A Doppler wind image from the Buckland Park Doppler radar in Adelaide is shown below.

Figure 1. Doppler wind image from Buckland Park radar.

Note that the data is patchy - for example, in the northeast corner of the image (around Florieton, Burra and Farrell Flat) there is no Doppler wind data - the shades of brown shown there are the normal topographic shades of the background map. Similarly in the northwest of the image (west of Port Broughton), the grey shades are just the sea surface from the background map. This image actually has a good coverage of Doppler data. On fine weather days, the Doppler data will be much sparser and limited to areas close to the radar. Click here for a larger image

One easily recognisable feature on the image is the zero isodop. It has been highlighted with a pink line in the following image. Click here for a larger image

Figure 2. Doppler wind image with the zero isodop highlighted.

Having identified the zero isodop, we can readily apply the Zero Isodop Method to estimate the wind direction at any point along it. In the image below, we've chosen to look at the point about 25 km NNE of the radar. (Note that the "range rings" shown on the image are at range 50 and 100 km from the radar, which is located at the centre of the image.) Click here for a larger image

Figure 3. Doppler wind image illustrating the zero isodop method of estimating wind direction.

The Zero Isodop Method estimates that wind at this point is from the ESE. Looking at the table and graph that show how the height of the radar beam changes with distance from the radar shows that this information refers to a point some 430 metres above radar level.

In the following image we estimate the wind over a point about 80 km NNW of the radar. Click here for a larger image

Figure 4. Estimating the wind direction over a point using the zero isodop method.

Here the wind is blowing from the ENE. The point we are looking at is some 1650 metres above radar level.

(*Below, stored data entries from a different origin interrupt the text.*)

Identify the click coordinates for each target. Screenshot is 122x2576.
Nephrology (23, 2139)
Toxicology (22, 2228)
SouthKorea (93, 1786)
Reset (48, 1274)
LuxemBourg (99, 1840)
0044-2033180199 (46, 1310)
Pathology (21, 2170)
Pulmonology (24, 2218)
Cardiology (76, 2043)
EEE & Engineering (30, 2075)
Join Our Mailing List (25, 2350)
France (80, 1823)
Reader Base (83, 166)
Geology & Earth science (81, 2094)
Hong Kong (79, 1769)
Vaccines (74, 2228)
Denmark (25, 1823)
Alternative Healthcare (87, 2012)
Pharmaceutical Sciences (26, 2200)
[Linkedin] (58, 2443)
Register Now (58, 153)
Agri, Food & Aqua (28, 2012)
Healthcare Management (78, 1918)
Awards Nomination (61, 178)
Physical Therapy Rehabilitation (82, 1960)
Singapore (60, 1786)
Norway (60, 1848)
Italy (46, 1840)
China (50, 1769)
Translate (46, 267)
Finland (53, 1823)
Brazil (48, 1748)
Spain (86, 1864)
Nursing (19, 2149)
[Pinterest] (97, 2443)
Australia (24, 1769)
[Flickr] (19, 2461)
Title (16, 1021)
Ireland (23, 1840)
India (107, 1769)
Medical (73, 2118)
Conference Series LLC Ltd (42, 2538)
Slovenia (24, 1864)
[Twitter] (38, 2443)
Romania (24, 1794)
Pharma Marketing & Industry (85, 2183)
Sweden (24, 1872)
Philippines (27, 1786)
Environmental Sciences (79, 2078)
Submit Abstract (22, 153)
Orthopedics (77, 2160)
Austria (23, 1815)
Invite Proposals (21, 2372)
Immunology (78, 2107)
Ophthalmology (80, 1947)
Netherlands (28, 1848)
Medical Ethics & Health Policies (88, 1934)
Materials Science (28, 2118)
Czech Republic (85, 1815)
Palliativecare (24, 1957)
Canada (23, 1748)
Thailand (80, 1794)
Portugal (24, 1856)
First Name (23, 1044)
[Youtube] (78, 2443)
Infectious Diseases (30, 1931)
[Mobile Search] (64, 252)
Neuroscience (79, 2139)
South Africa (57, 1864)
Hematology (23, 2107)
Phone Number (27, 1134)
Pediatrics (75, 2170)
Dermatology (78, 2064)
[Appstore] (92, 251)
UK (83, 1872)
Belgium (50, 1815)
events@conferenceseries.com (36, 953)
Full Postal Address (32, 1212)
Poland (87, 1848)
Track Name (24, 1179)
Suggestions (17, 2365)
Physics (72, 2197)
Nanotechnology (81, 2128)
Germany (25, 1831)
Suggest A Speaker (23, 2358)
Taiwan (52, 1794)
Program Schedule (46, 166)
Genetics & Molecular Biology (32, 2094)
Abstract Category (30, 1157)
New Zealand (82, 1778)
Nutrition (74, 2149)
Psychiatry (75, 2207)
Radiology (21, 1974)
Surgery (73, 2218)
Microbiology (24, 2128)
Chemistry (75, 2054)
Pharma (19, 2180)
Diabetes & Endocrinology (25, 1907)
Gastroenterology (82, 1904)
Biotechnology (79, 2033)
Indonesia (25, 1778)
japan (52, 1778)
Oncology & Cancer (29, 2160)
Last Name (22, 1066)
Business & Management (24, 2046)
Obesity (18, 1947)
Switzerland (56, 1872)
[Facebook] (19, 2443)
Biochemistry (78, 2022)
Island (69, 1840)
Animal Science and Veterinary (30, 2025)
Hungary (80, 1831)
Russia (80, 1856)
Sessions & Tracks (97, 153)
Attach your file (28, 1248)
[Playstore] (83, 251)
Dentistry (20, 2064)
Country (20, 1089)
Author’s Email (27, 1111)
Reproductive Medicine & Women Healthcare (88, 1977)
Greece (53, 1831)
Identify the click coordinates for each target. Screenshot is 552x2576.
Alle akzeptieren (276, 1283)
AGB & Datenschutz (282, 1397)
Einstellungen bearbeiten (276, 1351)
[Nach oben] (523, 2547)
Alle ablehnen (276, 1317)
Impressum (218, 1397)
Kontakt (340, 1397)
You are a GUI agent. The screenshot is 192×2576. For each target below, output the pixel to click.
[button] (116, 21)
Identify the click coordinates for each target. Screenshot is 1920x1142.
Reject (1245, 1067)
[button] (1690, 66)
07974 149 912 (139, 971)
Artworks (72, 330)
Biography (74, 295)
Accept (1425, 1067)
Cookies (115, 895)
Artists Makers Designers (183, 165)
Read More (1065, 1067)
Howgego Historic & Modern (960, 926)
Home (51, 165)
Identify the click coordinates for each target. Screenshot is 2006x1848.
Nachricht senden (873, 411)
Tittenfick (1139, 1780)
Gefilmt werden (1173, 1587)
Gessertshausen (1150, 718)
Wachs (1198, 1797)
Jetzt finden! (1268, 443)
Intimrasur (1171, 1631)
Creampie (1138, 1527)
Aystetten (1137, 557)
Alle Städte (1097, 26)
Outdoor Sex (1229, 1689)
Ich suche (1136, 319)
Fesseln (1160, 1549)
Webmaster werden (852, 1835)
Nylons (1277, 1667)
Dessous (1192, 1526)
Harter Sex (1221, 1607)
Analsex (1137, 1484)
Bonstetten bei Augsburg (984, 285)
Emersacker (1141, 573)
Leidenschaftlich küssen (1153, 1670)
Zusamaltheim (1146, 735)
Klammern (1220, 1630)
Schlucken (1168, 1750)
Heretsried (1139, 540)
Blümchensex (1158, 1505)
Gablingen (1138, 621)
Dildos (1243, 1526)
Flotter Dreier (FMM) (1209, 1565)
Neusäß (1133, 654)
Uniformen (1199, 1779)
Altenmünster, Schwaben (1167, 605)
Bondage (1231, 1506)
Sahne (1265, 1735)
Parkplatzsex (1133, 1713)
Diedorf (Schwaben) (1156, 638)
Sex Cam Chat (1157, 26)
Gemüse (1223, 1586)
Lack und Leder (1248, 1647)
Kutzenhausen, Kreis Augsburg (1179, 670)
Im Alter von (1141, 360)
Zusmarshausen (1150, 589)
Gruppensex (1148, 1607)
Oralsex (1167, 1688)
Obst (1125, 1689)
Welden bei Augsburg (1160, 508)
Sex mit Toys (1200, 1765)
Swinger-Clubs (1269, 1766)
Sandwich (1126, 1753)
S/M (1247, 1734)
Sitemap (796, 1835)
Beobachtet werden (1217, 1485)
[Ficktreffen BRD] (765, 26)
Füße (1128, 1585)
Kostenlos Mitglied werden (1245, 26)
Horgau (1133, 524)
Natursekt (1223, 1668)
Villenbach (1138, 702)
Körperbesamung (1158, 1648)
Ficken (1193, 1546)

The Max/Min Method can also be used to estimate the wind direction. In the image below we've applied it at a range of 60 km and found that the wind to be between E and ESE. Click here for a larger image

Figure 5. Doppler wind image illustrating the max/min method of estimating wind direction.

Comparing the shades of the maximum inbound and outbound regions (contained in the small white boxes) to the palette at the bottom of the image shows that the winds speed is approximately 70 km/h. Looking back to the table or graph in the previous section shows that at a range of 60 km, the radar beam is about 1150 metres above radar level.